++++ Quoted text ++++
# Nov/Dec Holiday/Loyalty credits in summary



## [email protected] (Jun 28, 2012)

thegandalf said:


> Thanks Justin for taking the time (YOUR time) to post all this info. I see some people take these efforts for granted instead of taking time of their own....


Thanking me is really *not necessary *but at the same time I don't want people to bust our chops because not everything gets posted asap. We do what we can and as quickly as we can...

Just wanted festers to know we are not robots...we all have families ...every minute spend on here is a minute less spend with family and at work...

All of this is free work so everybody can get better deals for themselves :thumbup:


----------



## [email protected] (Jun 28, 2012)

ndabunka said:


> Justin - I noticed that you did not include the diesel eco credit. Was that an oversight? The local BMW website here still shows the $4,500 eco is still viable for Diesels that same site shows that there is no Holiday Cash for the X5 diesels. So, as for the diesels, it appears the promotion is the exact same as it was last month, correct?


ECO credit still applies :thumbup: i will update when I get a chance


----------



## [email protected] (Jun 28, 2012)

mullini said:


> Sorry to be slow - so I have paid a $1000 deposit on a 2013 X1 due to arrive in a couple weeks, and we have an agreed on price. So even if I finance through BMW, I can't make use of the X1 $500 credit?


sure you can as long as you finance with FS


----------



## TxnBluDvl (Mar 12, 2002)

[email protected] said:


> *ECO credit -*
> Discounted off selling price
> Non FS funded contracts okay
> ED okay
> ...


Hi Justin -- sorry, just to confirm. The X5d eco credit went down $1,500 to $3,000 for all MY13's X5 35d's? So, the only way people are going to get the $4,500 is taking a MY12 car off the lot?


----------



## [email protected] (Jun 28, 2012)

TxnBluDvl said:


> Hi Justin -- sorry, just to confirm. The X5d eco credit went down $1,500 to $3,000 for all MY13's X5 35d's? So, the only way people are going to get the $4,500 is taking a MY12 car off the lot?


affirmative :thumbup:


----------



## mullini (Aug 27, 2012)

[email protected] said:


> sure you can as long as you finance with FS


Thanks Justin. I was confused because the Holiday section says "Does not reduce the selling price". But I guess there are other ways to apply it, even if I have technically already paid the deposit. My CA told me, "We'll apply all available incentives when you come in to pick it up."


----------



## mclaren (Jan 5, 2005)

I used the hc and loyalty as a cap cost reduction. This saves money.


----------



## Yay-Z (Aug 13, 2007)

Does pull ahead apply if you have a my11 but your lease ends in April?

My current ca seems to not think so.


----------



## [email protected] (Jun 28, 2012)

Yay-Z said:


> Does pull ahead apply if you have a my11 but your lease ends in April?
> 
> My current ca seems to not think so.


Sorry only on 2010 models


----------



## [email protected] (Jun 28, 2012)

mullini said:


> Thanks Justin. I was confused because the Holiday section says "Does not reduce the selling price". But I guess there are other ways to apply it, even if I have technically already paid the deposit. My CA told me, "We'll apply all available incentives when you come in to pick it up."


Applied as a down payment if you are financing


----------



## mullini (Aug 27, 2012)
++++ Raw data ++++
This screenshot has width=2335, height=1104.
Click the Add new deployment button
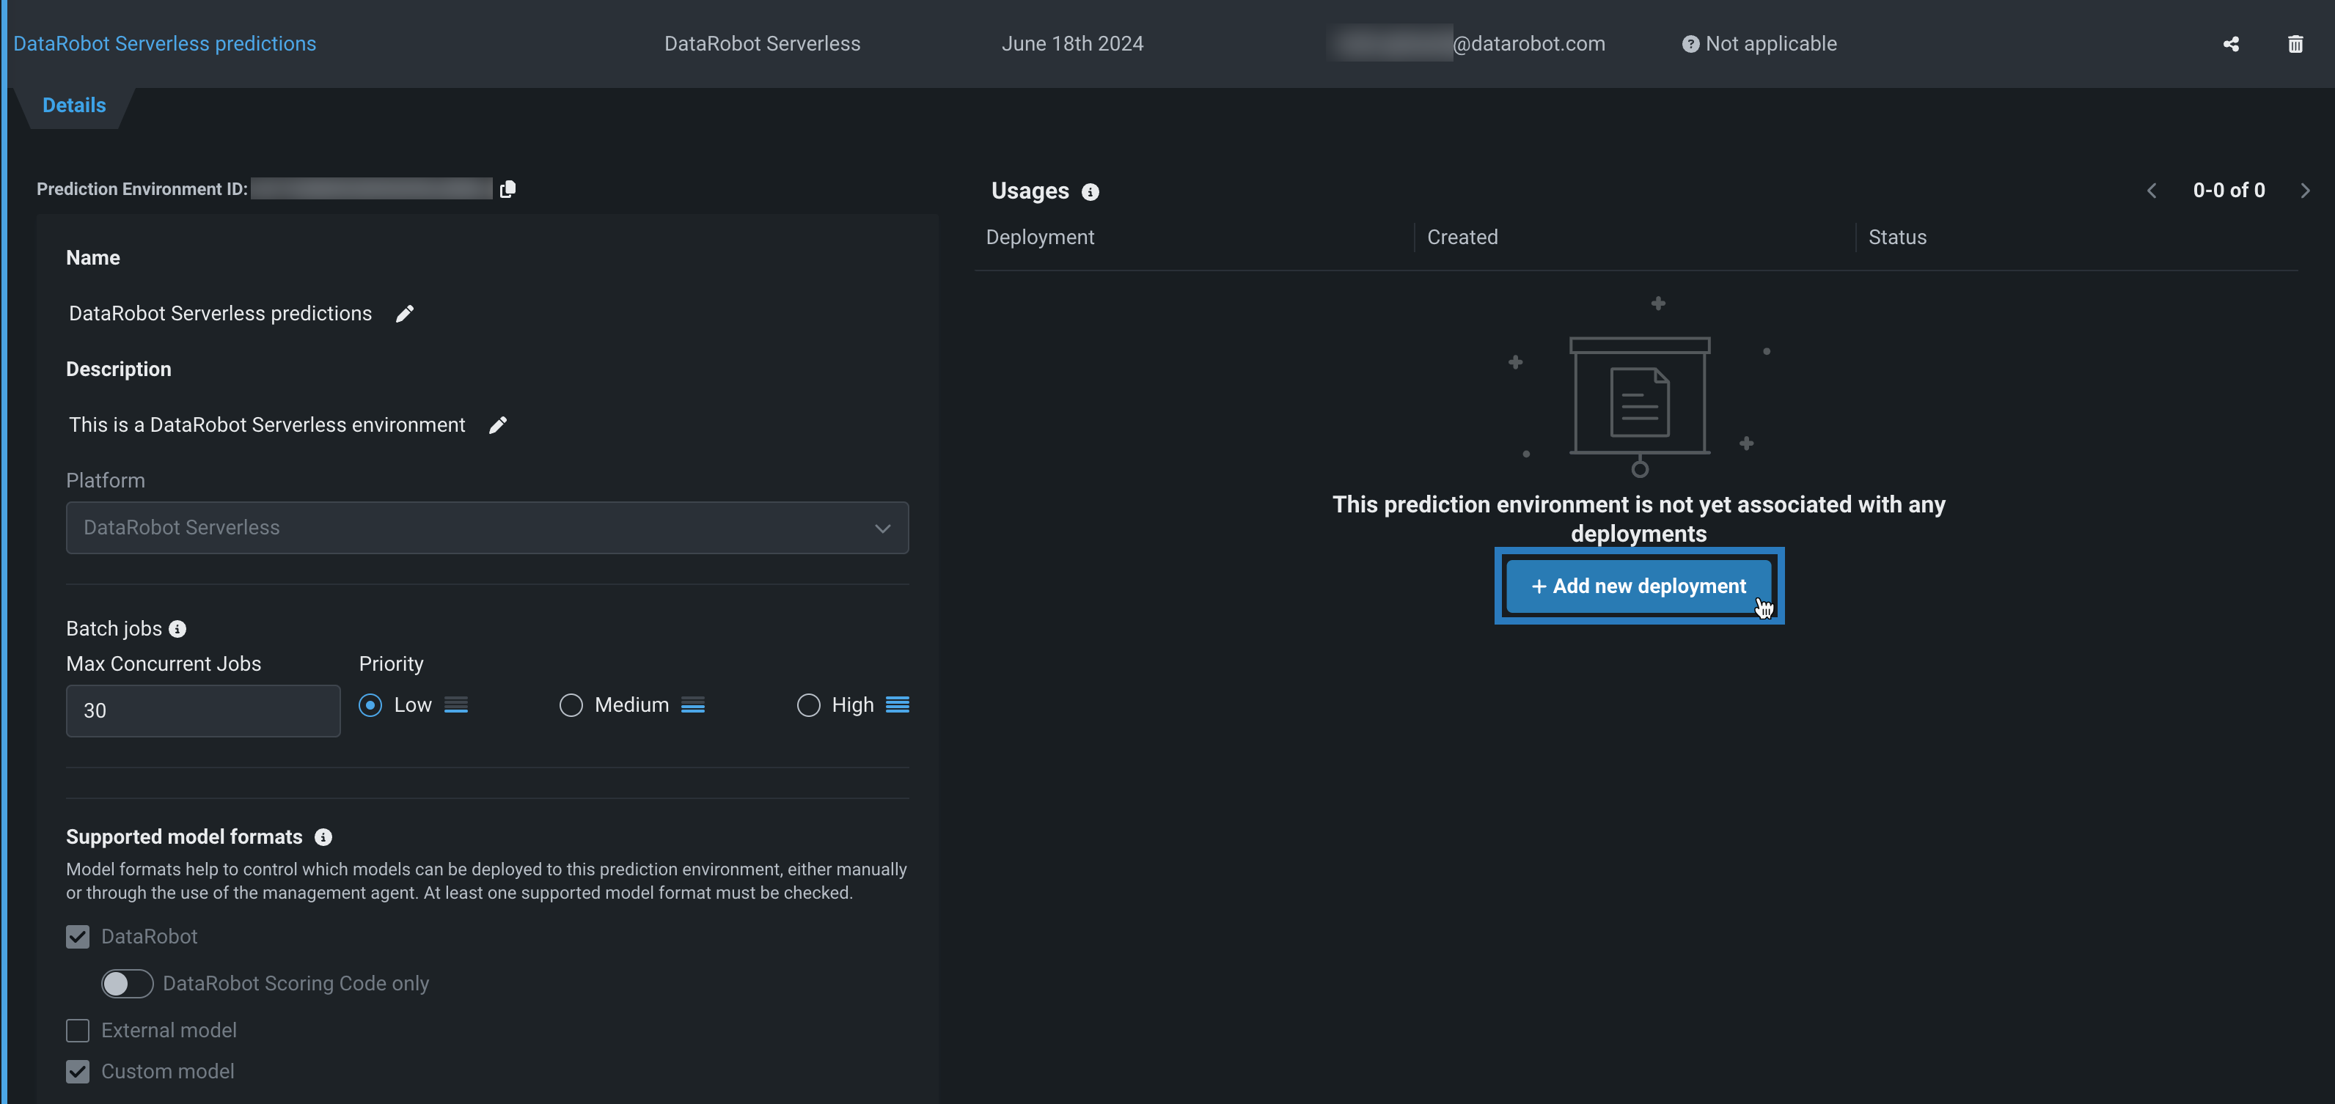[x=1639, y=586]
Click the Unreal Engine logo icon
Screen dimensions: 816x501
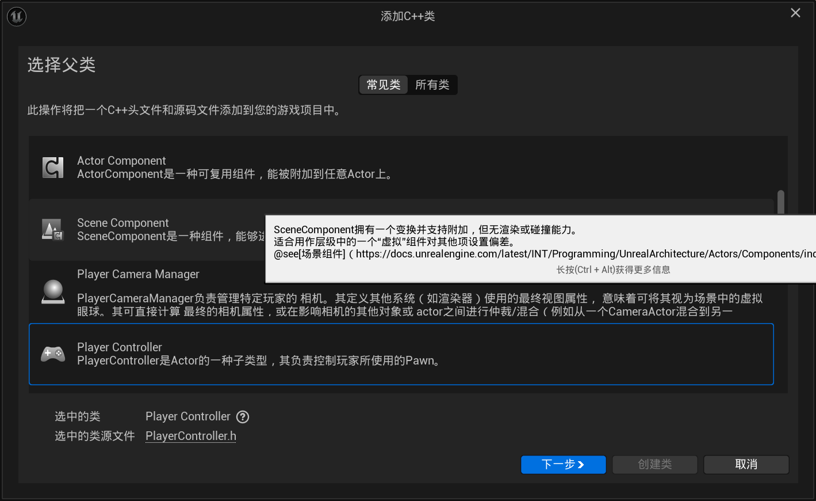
++++
(Actions to take)
(1) Please return the passage of the holiday and loyalty credits thread starting with "Thanking me is" and going on through "as we can...", copied word for word.
(2) Answer these questions from the holiday and loyalty credits thread:
(a) By how much did the X5d eco credit go down for MY13 X5 35d's?
(b) Pull ahead applies only to which models?
(c) What did mclaren use the hc and loyalty as?

(The answers)
(1)
Thanking me is really *not necessary *but at the same time I don't want people to bust our chops because not everything gets posted asap. We do what we can and as quickly as we can...

(2)
(a) $1,500, to $3,000
(b) 2010 models
(c) A cap cost reduction